**Prompt**:
Reproduce the data below word for word, starting at the line that contains "has height=837, width=1488." and stopping after the line that contains "coordinates (1013, 517).", with both of those lines included.

**Excerpted data**:
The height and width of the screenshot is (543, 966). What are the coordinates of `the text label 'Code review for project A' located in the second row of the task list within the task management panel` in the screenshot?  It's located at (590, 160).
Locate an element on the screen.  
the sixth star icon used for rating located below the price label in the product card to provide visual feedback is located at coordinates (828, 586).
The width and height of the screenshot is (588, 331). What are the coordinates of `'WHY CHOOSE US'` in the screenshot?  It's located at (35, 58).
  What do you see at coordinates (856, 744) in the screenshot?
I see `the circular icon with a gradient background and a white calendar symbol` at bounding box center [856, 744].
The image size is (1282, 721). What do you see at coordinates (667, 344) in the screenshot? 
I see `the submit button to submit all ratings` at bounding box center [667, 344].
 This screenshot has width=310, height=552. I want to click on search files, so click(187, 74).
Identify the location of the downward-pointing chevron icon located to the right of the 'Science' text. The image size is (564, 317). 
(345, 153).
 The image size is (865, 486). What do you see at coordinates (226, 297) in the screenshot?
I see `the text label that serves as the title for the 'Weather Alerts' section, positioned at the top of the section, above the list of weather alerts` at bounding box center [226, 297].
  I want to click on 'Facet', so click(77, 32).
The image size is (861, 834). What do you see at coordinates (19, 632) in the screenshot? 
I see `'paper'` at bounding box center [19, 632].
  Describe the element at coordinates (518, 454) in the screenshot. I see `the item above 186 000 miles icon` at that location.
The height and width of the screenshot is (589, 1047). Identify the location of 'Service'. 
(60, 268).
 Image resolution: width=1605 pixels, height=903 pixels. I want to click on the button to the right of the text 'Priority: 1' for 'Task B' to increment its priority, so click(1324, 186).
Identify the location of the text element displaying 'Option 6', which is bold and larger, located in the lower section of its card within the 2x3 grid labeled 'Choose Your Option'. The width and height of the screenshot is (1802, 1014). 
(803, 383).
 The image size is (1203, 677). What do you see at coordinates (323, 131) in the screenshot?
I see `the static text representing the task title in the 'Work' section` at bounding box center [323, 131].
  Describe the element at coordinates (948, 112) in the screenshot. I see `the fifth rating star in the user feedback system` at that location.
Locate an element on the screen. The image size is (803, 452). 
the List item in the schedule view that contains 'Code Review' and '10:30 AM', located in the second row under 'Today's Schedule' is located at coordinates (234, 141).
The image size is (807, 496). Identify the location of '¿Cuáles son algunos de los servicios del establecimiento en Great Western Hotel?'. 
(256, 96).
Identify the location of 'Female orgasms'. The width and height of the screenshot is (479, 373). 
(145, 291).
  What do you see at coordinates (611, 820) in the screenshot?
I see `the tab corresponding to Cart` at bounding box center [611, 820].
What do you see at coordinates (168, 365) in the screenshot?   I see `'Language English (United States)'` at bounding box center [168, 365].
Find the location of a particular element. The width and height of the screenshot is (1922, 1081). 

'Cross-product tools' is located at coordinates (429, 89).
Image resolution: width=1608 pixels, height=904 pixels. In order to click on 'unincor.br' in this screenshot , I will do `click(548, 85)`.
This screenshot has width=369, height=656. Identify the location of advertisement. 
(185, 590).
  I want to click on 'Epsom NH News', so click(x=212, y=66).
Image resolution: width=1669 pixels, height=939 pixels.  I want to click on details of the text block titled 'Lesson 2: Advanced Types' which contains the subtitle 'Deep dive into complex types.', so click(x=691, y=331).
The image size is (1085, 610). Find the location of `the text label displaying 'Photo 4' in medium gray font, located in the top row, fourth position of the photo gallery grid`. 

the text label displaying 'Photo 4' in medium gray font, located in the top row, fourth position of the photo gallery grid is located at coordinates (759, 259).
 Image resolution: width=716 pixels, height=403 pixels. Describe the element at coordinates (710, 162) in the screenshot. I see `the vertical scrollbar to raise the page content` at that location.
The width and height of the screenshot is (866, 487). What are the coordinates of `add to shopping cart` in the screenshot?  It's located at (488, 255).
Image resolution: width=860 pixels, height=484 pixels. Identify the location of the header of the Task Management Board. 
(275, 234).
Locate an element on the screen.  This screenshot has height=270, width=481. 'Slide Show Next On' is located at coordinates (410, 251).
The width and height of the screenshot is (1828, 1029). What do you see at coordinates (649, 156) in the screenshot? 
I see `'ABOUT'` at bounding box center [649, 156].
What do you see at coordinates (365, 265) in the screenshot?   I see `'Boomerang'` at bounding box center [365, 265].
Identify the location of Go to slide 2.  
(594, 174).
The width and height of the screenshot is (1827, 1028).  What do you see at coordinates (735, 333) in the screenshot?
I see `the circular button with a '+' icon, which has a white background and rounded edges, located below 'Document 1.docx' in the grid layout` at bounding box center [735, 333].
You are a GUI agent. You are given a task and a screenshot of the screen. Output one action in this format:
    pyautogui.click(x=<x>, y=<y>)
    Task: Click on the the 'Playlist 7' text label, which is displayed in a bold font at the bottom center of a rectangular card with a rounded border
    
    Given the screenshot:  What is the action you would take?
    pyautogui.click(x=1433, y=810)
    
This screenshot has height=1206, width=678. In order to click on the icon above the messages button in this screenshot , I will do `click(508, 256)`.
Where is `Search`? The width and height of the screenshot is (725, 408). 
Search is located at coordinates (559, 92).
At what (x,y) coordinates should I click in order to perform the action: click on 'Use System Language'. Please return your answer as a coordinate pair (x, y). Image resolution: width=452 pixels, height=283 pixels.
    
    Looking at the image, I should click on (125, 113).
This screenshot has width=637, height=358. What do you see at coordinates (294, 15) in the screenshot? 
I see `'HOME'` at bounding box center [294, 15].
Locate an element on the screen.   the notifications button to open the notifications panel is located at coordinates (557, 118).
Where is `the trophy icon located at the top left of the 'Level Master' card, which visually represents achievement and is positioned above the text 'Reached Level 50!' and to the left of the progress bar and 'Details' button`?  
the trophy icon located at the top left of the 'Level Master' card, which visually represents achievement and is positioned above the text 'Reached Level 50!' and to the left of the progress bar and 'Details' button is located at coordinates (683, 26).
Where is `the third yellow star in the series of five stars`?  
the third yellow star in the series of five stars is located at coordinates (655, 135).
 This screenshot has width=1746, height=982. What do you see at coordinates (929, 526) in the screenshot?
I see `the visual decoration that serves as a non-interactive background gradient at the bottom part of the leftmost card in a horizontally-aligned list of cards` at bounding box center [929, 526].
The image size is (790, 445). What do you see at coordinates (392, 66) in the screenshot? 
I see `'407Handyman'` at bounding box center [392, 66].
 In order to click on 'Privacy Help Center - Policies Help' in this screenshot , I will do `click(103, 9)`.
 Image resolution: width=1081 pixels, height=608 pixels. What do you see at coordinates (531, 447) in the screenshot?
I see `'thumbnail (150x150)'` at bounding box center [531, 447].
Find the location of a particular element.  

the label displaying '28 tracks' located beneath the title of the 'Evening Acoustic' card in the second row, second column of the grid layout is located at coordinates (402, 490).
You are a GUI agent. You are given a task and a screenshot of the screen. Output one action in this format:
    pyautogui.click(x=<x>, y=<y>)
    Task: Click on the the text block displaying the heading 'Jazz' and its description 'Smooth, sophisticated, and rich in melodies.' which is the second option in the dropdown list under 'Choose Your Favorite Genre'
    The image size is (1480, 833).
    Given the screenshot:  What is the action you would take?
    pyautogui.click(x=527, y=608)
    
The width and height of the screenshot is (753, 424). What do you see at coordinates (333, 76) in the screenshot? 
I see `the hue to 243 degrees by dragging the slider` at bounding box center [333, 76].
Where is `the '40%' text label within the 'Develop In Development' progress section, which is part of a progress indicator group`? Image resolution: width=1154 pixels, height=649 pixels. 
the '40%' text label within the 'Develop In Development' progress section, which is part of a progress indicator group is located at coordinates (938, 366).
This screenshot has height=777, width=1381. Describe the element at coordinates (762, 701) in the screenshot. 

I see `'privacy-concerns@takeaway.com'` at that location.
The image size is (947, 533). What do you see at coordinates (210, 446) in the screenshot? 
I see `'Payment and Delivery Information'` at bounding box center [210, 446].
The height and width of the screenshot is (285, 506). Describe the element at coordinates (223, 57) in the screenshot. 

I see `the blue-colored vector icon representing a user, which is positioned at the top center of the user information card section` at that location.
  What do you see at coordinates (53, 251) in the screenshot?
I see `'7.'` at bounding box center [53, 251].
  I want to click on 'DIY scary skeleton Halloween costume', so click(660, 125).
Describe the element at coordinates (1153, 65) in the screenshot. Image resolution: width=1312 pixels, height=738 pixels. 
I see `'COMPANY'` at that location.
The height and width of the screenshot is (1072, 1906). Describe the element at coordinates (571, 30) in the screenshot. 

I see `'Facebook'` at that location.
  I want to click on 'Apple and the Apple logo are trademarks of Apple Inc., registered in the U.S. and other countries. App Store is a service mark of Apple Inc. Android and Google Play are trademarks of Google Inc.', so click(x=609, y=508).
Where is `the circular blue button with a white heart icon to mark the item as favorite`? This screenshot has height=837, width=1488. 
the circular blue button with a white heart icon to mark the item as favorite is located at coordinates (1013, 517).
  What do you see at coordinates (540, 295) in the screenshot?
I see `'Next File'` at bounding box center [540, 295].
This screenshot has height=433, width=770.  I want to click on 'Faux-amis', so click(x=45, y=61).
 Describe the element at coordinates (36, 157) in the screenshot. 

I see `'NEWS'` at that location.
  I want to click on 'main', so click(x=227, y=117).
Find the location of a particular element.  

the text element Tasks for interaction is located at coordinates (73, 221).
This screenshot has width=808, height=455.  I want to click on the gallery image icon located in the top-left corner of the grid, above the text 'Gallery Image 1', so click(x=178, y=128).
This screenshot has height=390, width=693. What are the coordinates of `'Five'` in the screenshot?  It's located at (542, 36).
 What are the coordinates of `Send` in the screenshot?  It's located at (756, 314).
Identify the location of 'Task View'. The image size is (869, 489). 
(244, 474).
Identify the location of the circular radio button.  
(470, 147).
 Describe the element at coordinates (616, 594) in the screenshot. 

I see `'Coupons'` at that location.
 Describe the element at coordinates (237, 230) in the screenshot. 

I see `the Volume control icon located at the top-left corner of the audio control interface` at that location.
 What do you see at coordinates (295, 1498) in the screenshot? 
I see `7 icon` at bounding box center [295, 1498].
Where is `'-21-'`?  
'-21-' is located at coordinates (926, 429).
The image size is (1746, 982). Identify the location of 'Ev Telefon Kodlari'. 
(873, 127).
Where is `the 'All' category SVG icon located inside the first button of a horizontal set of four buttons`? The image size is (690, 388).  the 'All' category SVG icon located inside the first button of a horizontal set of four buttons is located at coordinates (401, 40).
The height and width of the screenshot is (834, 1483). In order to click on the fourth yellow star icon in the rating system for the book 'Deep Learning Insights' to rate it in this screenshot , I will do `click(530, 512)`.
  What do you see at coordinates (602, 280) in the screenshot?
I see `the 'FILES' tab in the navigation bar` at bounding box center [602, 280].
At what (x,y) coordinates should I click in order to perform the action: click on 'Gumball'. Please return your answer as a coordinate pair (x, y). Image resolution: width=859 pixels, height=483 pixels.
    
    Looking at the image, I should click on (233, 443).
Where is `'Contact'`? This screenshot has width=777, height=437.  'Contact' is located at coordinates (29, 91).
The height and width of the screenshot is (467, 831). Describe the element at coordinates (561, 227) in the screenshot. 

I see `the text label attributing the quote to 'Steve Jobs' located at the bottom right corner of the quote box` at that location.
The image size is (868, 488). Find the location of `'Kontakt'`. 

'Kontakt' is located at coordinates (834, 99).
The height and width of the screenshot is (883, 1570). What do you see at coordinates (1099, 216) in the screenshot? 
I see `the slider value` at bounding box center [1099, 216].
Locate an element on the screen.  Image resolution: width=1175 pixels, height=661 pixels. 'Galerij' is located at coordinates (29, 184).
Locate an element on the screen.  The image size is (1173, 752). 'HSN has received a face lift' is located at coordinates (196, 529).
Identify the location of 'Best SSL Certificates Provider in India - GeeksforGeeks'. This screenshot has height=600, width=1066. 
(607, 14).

**Task response**:
Where is `the circular blue button with a white heart icon to mark the item as favorite`? This screenshot has height=837, width=1488. 
the circular blue button with a white heart icon to mark the item as favorite is located at coordinates (1013, 517).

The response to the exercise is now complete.